18. Note, one thing the text teaches: Even the saints have weakness, uncleanness and sin yet to be purged out, but it is not imputed unto them because they are in Christ and occupied in purging out the old leaven.

19. Another thing, it teaches what constitutes the difference between the saints and the unholy, for both are sinful; it tells the nature of sins despite the presence of which saints and believers are holy, retaining grace and the Holy Spirit, and also what sins are inconsistent with faith and grace.

20. The sins remaining in saints after conversion are various evil inclinations, lusts and desires natural to man and contrary to the Law of God. The saints, as well as others, are conscious of these sins, but with this difference: they do not permit themselves to be overcome thereby so as to obey the sins, allowing them free course; they do not yield to, but resist, such sins, and, as Paul expresses it here, incessantly purge themselves therefrom. The sins of the saints, according to him, are the very ones which they purge out. Those who obey their lusts, however, do not do this, but give rein to the flesh, and sin against the protest of their own consciences.

They who resist their sinful lusts retain faith and a good conscience, a thing impossible with those who fail to resist sin and thus violate their conscience and overthrow their faith. If you persist in that which is evil regardless of the voice of conscience, you cannot say, nor believe, that you have God's favor. So then, the Christian necessarily must not yield to sinful lusts.

21. The Holy Spirit is given for the very purpose of opposing sin and preventing its reign. Paul says (Gal 5, 17): "For the flesh lusteth against the Spirit, and the Spirit against the flesh ... that ye may not do the things that ye would." And again (Rom 8, 13): "If by the Spirit ye put to death the deeds of the body, ye shall live." Also (Rom 6, 12): "Let not sin therefore reign in your mortal body, that ye should obey the lusts thereof."

"For our passover also hath been sacrificed, even Christ."

["For even Christ our Passover is sacrificed for us.">[

22. Here Paul assigns his reason for the statement just made—"Ye are unleavened." They are a new, unleavened or sweet lump, not because of any merit on their part, not because of their own holiness or worthiness, but because they have faith in Christ as the Passover sacrificed for them. This sacrifice makes them pure and holy before God. They are no more the old leaven they were when out of Christ. By this sacrifice they are reconciled with God and purified from sin.

23. Likewise for us God institutes a new ordinance, a new festival. The old has given place to something wholly new. A different and better Passover sacrifice succeeds that of the Jews. The Jews had annually to partake of their offered sacrifice, but they were not thereby made holy nor pure from sin. Theirs was a sign or earnest of the true Passover to come, the Passover promised by God, in the shed blood of which we are washed from sin and wholly healed—a Passover the partaking whereof we must enjoy by faith.
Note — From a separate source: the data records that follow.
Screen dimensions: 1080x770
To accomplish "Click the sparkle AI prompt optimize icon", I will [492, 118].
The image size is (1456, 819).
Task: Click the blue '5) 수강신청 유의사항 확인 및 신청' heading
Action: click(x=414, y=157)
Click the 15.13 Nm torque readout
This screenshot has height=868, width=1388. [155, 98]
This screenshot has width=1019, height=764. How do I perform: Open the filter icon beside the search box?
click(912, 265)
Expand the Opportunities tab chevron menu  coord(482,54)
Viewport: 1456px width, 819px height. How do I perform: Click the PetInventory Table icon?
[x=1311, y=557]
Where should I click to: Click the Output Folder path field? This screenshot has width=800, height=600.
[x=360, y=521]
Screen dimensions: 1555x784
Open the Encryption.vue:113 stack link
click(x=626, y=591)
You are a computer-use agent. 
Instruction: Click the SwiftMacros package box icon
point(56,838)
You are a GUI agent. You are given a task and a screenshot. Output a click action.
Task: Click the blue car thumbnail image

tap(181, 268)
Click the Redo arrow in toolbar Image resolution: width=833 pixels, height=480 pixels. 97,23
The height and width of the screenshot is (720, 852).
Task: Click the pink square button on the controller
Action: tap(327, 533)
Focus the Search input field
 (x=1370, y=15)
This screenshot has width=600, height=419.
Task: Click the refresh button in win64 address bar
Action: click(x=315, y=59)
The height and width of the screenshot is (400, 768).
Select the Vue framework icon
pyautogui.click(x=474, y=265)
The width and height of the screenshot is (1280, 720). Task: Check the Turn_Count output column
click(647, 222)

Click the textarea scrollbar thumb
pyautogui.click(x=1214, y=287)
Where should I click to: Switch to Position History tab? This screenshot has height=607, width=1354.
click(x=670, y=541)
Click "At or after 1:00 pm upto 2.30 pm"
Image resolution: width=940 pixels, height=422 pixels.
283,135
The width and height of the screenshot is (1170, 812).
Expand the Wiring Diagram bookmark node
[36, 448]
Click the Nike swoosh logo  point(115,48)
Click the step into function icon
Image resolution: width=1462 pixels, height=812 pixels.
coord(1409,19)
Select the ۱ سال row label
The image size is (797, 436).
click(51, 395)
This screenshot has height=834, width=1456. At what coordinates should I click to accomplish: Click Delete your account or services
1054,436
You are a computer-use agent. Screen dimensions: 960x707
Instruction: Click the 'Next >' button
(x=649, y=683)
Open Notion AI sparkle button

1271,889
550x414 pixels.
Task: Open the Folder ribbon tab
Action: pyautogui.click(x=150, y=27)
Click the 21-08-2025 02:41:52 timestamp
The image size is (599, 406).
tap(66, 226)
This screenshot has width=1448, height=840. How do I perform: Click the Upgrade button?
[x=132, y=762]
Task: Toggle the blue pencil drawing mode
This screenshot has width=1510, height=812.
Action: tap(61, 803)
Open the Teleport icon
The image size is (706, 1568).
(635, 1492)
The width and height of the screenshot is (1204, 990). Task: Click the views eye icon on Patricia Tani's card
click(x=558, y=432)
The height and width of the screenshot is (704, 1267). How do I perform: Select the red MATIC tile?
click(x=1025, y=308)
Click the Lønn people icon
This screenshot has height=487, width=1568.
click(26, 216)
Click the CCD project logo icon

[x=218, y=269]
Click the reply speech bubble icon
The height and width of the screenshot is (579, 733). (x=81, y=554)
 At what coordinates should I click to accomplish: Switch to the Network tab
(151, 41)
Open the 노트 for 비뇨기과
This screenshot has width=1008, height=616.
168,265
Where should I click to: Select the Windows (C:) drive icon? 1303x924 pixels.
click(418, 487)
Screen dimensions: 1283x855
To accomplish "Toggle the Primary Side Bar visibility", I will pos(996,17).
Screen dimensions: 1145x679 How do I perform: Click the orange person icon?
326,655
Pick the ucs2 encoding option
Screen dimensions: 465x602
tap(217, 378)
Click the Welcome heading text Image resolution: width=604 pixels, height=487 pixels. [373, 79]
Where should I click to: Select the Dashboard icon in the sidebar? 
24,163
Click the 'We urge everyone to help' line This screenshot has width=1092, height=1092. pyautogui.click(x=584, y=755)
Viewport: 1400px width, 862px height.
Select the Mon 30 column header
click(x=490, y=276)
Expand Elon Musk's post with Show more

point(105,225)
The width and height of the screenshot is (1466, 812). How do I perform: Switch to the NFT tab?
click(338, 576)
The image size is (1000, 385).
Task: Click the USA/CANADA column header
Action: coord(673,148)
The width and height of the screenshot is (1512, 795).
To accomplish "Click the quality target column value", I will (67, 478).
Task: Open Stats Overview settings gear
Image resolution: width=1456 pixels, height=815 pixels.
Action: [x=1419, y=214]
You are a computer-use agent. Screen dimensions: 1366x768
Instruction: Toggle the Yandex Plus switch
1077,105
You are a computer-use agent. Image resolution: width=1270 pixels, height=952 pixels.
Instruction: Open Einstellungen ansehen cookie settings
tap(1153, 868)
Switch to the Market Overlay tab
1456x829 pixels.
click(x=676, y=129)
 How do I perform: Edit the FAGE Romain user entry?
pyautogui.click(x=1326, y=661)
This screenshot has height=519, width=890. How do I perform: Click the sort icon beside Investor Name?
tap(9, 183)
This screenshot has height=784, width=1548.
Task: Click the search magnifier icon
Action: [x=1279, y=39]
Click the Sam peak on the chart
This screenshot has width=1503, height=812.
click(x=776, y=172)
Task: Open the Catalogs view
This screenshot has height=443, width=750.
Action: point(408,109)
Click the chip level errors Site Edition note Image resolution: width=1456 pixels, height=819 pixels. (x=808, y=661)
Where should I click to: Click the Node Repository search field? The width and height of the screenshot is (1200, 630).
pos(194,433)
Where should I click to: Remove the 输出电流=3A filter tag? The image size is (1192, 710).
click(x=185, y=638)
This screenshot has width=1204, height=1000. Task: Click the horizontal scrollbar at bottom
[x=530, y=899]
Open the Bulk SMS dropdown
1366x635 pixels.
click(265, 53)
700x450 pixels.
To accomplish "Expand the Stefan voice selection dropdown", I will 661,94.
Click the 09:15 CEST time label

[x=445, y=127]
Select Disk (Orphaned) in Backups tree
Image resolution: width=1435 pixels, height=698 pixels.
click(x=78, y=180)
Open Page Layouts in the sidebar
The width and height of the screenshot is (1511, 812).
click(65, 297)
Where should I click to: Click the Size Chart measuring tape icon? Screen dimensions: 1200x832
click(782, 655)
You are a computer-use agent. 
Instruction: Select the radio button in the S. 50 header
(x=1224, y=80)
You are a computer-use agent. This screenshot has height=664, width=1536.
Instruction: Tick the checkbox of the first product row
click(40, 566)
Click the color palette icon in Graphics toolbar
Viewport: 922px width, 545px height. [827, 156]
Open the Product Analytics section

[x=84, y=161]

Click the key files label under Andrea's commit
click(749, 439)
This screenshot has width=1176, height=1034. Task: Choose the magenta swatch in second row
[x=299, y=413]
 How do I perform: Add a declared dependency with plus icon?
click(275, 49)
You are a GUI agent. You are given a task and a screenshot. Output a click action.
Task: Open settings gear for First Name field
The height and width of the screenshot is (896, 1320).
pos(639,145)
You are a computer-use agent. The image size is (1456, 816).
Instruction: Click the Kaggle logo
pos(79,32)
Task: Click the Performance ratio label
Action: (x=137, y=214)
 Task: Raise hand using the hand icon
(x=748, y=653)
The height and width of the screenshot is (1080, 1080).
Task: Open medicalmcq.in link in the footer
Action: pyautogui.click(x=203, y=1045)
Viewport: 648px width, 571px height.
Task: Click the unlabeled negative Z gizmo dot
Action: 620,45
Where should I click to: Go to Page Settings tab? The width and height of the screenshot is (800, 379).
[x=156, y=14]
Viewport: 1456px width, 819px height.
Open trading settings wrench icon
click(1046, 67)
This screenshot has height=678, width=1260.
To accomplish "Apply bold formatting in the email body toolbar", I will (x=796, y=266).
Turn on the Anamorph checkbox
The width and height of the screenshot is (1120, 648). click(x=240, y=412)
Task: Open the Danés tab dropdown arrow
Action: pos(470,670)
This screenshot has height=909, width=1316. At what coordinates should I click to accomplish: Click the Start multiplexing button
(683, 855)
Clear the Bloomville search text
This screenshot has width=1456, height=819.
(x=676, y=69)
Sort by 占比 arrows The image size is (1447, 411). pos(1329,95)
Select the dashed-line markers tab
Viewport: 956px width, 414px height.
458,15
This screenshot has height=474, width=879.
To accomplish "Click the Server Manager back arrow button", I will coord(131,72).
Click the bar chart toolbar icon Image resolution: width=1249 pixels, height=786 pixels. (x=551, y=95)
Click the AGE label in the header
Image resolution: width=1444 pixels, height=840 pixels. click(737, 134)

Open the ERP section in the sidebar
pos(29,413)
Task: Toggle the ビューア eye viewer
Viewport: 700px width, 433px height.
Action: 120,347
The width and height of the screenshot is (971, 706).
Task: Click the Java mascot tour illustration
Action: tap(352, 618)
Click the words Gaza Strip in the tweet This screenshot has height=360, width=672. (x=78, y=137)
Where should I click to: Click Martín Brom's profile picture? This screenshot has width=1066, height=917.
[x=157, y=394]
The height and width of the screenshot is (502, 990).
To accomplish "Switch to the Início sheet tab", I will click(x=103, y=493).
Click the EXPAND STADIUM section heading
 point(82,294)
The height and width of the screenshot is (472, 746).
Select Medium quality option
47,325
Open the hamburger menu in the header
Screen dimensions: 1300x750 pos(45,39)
We have now one perpetual and eternal Easter festival, wherein faith is nourished, satisfied and gladdened; in other words, we receive remission of sins and comfort and strength through this our Passover, Christ.

24. The meaning of the phrase "sacrificed for us" has been explained in the sermon on the Passion of Christ. Two thoughts are there presented: First, necessity of considering the greatness and terror of the wrath of God against sin in that it could be appeased and a ransom effected in no other way than through the one sacrifice of the Son of God. Only his death and the shedding of his blood could make satisfaction. And we must consider also that we by our sinfulness had incurred that wrath of God and therefore were responsible for the offering of the Son of God upon the cross and the shedding of his blood.